TEXT BLOCK:
╭──
Let's set some train parameters:

- learning rate
- number of training epochs
- batch size (was defined in data loaders)
- loss function

You can change them as you prefer.

In [None]:
num_epochs= 10
lr= 1e-4
loss_fn= torch.nn.CrossEntropyLoss()
optimizer = torch.optim.Adam(classifier_resnet.model.parameters(), lr=lr)

We now train the classifier using methods and parameters defined above.

In [None]:
# - Run train
torch.manual_seed(1)
outfile_model= os.path.join(rundir, "resnet_model.pth")

metric_hist_resnet= run_train(
  classifier=classifier_resnet,
  train_dl=dataloader_imagenet_train,
  val_dl=dataloader_imagenet_val,  
  num_epochs=num_epochs, 
  loss_fn=loss_fn,
  optimizer=optimizer,  
  lr=lr,
  outfile_model=outfile_model
)

Let's plot some metrics after the training run completed.

In [None]:
def draw_metric_hist(metric_hist):
  
  # - Draw losses
  x_arr = np.arange(len(metric_hist["loss_train"])) + 1
  fig = plt.figure(figsize=(12, 4))
  ax = fig.add_subplot(1, 2, 1)
  ax.plot(x_arr, metric_hist["loss_train"], '-o', label='Train loss')
  ax.plot(x_arr, metric_hist["loss_val"], '--<', label='Validation loss')
    
  ax.legend(fontsize=8)
  ax = fig.add_subplot(1, 2, 2)
  
  # - Draw accuracy/f1score
  ax.set_ylim(0,1)  
  ax.plot(x_arr, metric_hist["acc_train"], '-o', label='Train acc.')
  ax.plot(x_arr, metric_hist["acc_val"], '--<', label='Validation acc.')
  ax.plot(x_arr, metric_hist["f1score_train"], '-*', label='Train F1-score')
  ax.plot(x_arr, metric_hist["f1score_val"], '-->', label='Validation F1-score')  
  ax.legend(fontsize=8)
  ax.set_xlabel('Epoch', size=15)
  ax.set_ylabel('Accuracy/F1-score', size=15)

  plt.show()  

# - Print & plot metrics
print("== metrics ==")
print(metric_hist_resnet)
draw_metric_hist(metric_hist_resnet)

### Evaluate model
We evaluate the trained classifier on test data, computing:

- classification metrics (accuracy, F1-score, confusion matrix)
- plotting feature maps
- plotting activation heatmaps

In [None]:
def run_test(
  classifier,
  dataloader, 
  modelfile="", 
  weightfile=""
):
  """ Compute model performances on test data """

  # - Load model from file?
  if modelfile=="":
    model= classifier.model  
  else:
    print("Loading model from file %s ..." % (modelfile))
╰──
SHORT PROBLEM A: Summarize the classifier training excerpt in two sentences.
SHORT PROBLEM B: Reproduce the stretch of the classifier training excerpt from "ax.set_xlabel('Epoch', size=15)" through "draw_metric_hist(metric_hist_resnet)".
The listing after the text plays no part in this work.

LISTED ENTRIES:
╭──
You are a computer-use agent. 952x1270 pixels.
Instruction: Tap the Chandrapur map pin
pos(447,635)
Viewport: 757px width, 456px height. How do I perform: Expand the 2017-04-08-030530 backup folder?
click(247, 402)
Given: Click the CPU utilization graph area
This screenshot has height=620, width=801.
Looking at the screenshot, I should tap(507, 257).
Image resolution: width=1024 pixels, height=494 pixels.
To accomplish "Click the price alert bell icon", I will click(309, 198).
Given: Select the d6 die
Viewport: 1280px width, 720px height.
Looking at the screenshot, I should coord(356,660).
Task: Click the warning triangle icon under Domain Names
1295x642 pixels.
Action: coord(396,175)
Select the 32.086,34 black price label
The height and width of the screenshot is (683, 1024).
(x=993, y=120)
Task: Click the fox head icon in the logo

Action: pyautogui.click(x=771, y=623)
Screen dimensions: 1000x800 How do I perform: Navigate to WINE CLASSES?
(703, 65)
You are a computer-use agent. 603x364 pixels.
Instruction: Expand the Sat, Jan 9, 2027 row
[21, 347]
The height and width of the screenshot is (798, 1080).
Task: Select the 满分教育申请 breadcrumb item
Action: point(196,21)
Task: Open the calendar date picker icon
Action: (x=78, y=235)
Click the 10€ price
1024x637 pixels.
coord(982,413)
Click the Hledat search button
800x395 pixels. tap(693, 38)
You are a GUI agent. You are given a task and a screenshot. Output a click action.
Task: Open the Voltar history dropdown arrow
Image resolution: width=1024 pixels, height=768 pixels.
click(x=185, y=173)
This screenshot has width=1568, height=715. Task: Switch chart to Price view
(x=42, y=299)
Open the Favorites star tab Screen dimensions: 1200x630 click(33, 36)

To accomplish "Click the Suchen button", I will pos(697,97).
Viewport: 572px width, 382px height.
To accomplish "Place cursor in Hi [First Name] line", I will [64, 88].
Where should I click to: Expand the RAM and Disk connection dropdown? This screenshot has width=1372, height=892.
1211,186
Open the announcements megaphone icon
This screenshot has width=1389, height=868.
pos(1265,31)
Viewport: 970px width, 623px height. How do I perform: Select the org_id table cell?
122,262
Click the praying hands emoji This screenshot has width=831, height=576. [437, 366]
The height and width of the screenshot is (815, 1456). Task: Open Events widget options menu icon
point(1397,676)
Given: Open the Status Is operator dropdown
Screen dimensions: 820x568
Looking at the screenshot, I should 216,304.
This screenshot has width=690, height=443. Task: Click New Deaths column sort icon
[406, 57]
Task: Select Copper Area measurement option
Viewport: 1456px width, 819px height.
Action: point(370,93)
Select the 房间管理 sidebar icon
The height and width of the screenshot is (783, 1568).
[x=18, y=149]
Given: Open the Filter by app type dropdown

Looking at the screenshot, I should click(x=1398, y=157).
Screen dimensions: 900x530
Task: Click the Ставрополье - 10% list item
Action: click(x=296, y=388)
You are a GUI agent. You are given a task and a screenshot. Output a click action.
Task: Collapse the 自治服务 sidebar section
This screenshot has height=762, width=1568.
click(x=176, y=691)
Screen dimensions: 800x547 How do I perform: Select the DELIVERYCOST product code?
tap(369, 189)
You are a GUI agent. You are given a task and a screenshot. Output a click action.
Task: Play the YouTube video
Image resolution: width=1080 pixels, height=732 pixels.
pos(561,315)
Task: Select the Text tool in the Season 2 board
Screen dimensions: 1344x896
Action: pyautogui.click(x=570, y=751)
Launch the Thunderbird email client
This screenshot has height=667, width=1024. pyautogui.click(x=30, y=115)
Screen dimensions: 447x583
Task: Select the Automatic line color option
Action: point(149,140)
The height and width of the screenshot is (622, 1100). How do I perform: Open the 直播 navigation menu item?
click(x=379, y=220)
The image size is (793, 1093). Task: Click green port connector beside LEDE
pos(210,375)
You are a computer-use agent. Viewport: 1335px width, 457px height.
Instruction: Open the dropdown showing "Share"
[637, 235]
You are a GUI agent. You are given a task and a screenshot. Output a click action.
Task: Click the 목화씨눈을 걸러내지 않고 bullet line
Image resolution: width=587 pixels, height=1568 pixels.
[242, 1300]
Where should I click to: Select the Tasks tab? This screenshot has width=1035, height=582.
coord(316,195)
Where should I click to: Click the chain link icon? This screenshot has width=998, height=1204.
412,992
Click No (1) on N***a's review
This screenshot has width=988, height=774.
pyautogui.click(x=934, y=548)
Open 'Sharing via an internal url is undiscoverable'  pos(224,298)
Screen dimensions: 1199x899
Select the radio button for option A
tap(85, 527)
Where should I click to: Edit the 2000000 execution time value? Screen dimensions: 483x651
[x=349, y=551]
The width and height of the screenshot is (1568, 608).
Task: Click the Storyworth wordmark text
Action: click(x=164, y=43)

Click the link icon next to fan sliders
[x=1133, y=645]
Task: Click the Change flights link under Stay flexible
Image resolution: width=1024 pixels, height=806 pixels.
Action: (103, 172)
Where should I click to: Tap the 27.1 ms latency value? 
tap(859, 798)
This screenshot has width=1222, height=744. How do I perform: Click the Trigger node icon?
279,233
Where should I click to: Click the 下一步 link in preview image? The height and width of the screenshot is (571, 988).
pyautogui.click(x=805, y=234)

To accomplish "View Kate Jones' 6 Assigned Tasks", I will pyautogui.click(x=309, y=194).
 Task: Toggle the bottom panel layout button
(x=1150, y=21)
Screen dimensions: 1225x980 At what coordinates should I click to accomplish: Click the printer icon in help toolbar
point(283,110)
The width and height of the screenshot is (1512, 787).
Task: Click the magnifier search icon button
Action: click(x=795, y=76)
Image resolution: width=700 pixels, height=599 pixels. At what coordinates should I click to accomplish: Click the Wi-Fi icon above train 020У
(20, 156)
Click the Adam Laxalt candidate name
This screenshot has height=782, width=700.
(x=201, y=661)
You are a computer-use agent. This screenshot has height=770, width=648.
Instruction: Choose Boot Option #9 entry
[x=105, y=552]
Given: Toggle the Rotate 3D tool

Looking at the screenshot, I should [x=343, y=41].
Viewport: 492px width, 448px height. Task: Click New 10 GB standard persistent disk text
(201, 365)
╰──
EXERCISE ANSWER A: The excerpt sets training parameters (10 epochs, a learning rate of 1e-4, a cross-entropy loss function, and an Adam optimizer), trains the ResNet classifier with them, and plots train and validation loss, accuracy, and F1-score by epoch. It then turns to evaluating the trained classifier on test data by computing accuracy, F1-score, and a confusion matrix and plotting feature maps and activation heatmaps.

EXERCISE ANSWER B:
ax.set_xlabel('Epoch', size=15)
  ax.set_ylabel('Accuracy/F1-score', size=15)

  plt.show()  

# - Print & plot metrics
print("== metrics ==")
print(metric_hist_resnet)
draw_metric_hist(metric_hist_resnet)